South Korea imported 5,000 metric tons (5511 tons) of fishery products from the eight affected prefectures last year, out of a total of 40,000 metric tons of imports from Japan, Son said.

Tepco admitted in July, after months of denials, that contaminated groundwater was leaking into the sea.

Yoshihide Suga, Japan’s top government spokesman, insisted the country’s fisheries exports are safe for consumption, with stringent inspection procedures in place. Toxic water is confined to a small bay near the Fukushima plant and, even there, he said, radiation readings are well within permitted levels.

“We have been providing relevant information to the South Korean government,” Suga told reporters. “We would like South Korea to take steps based on scientific evidence.”

Tepco said last month that 300 metric tons of toxic water leaked from one of hundreds of tanks assembled to store contaminated run-off, and it has since found radiation hotspots in three other holding areas.

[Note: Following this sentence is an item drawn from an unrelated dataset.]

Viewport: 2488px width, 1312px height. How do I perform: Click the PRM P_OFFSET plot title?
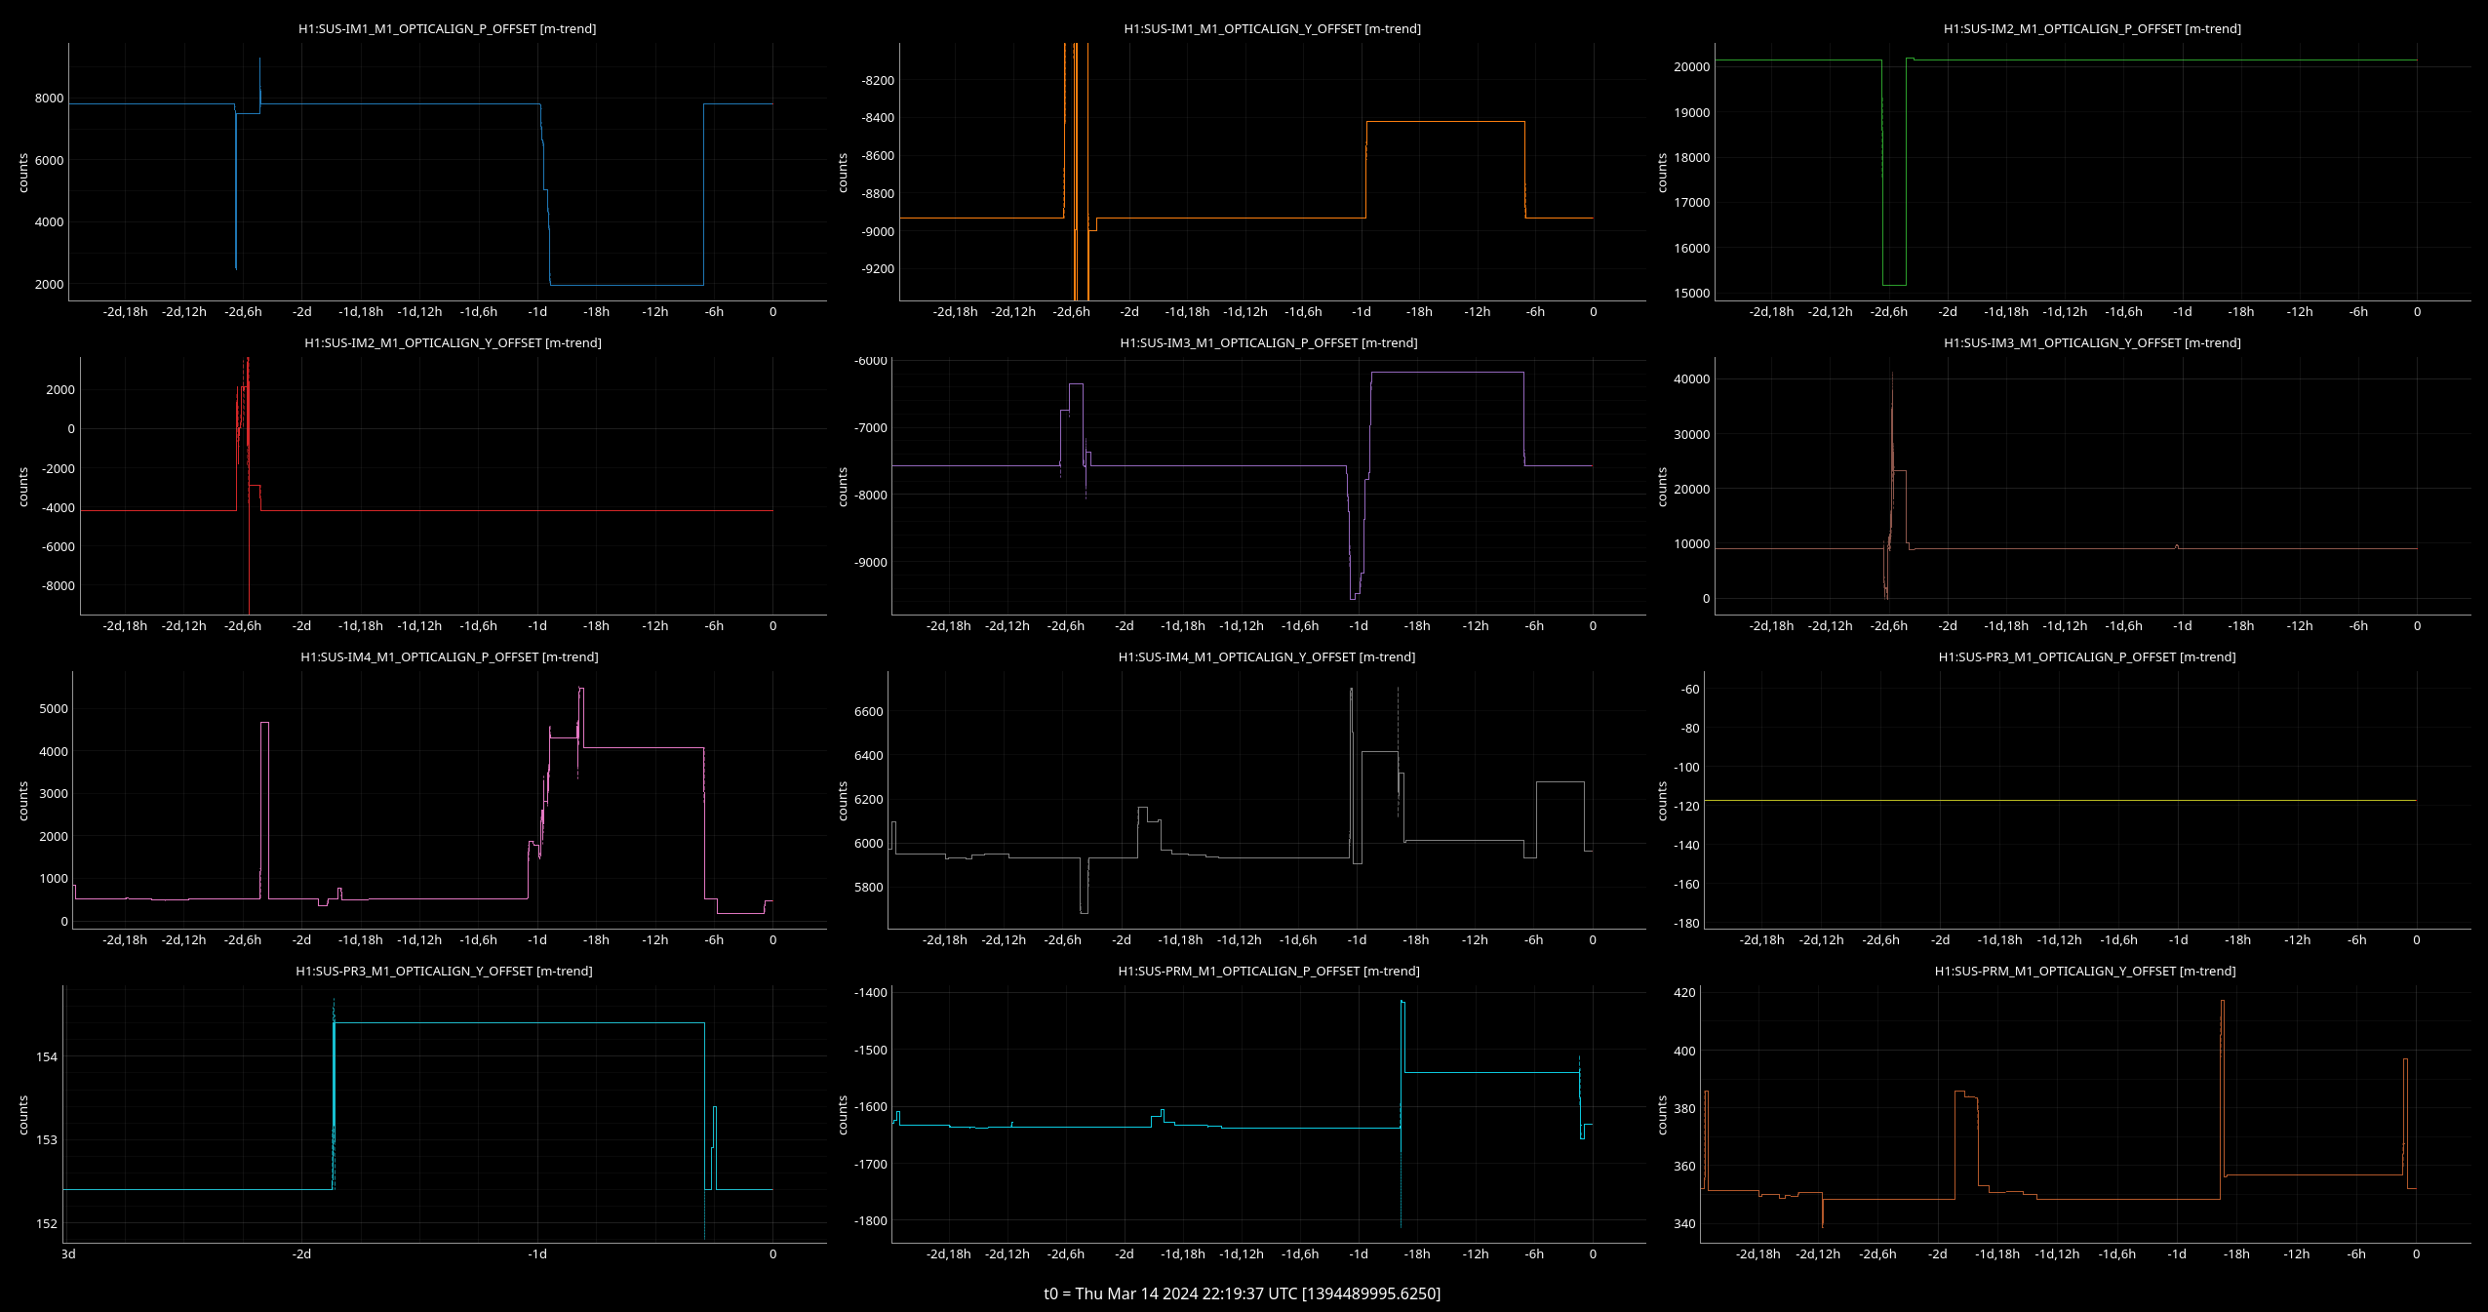[1268, 972]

As the sense of crisis has escalated, Abe’s government this week pledged nearly half a billion dollars to help Tepco try to contain the contaminated water.

The tank that leaked radioactive water is at least 130 meters (426 feet) above the planned bypass area, but Tepco said the leak may have already reached groundwater – suggesting the bypass may have to be dug much further from the sea than planned, complicating an already fraught effort.

“We’re not at the point where we can say radioactive water is actually reaching the groundwater, but if it’s having an impact we will have to consider other measures,” said Tepco spokesman Noriyuki Imaizumi.

Local fishermen have consistently opposed the bypass plan, and on Friday reiterated they would not accept any release of even low-radioactive water into the sea, as has been suggested by Japan’s nuclear regulator.